Mum and I look at the picture a while longer, then Mum snorts softly. “I’m impressed,” she admits. “Wandering around Times Square with a sign that says fuck off. Lovely.”

“Fuck off, bad guys,” I tell her, aiming for prim but landing somewhere next to a laugh.

“You did your best to drag ours straight to the gates of hell; we’ll see if it sticks.”

I turn the phone to silent and set it back on the table, but as I drift off again, I can hear the buzzing vibrations against the wood that says Eddison and Inara are back-and-forthing. It’s a strangely welcoming sound.



Jameson Carmichael—also known as Joshua Gabriel—dies Thursday, May fifth, at eight forty-seven in the morning, mountain time.

He never woke up.

Eddison can’t decide if that’s a good thing or not. A confession, or even a chance to question him, would have helped immensely, but there’s a part of him that’s glad they never had to hear him try to further justify what he did. There’s more analysis to be done before anyone will sign off on informing the other families, but there’s a sense of completion there.

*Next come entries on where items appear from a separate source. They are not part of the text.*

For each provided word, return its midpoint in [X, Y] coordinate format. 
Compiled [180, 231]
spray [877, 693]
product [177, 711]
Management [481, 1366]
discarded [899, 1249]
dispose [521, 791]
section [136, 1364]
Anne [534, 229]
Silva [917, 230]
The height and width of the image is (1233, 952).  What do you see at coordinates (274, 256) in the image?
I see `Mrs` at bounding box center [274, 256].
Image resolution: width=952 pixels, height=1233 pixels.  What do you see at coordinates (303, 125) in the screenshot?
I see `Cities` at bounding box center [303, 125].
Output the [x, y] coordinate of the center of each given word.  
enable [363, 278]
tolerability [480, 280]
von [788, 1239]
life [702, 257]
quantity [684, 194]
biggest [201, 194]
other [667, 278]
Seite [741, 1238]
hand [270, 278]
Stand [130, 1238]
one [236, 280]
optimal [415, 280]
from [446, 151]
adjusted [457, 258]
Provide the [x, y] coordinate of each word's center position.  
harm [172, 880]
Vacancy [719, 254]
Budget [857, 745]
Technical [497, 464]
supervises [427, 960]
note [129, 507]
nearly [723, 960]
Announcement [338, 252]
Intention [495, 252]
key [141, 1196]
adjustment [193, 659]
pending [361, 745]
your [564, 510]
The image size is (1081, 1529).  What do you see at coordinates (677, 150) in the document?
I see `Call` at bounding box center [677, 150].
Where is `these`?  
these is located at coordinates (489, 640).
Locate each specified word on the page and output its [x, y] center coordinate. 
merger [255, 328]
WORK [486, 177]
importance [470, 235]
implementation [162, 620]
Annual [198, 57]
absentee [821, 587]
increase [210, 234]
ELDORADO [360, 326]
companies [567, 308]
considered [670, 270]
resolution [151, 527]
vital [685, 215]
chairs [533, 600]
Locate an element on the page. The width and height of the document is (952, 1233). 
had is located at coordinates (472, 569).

Vic and Finney go down to Texas to talk to Mrs. Eudora Carmichael, and Vic comes back looking a kind of haunted that makes Eddison’s skin crawl. Vic’s daughters take one look at their father and practically nail him to the couch, sitting around him with snacks and a nearly endless stream of animated movies at the ready. It’s what he’s always done for their bad days; his girls are too bright not to realize that it works both ways.

Once the girls are asleep, Vic squirms out from under them, adjusting the blankets so they’re covered, their limbs so they’re not about to fall off the couch, and motions his partners outside. They follow him, but not until Eddison snaps a picture to send to Priya.

After all, she’s been part of that puppy pile in the past.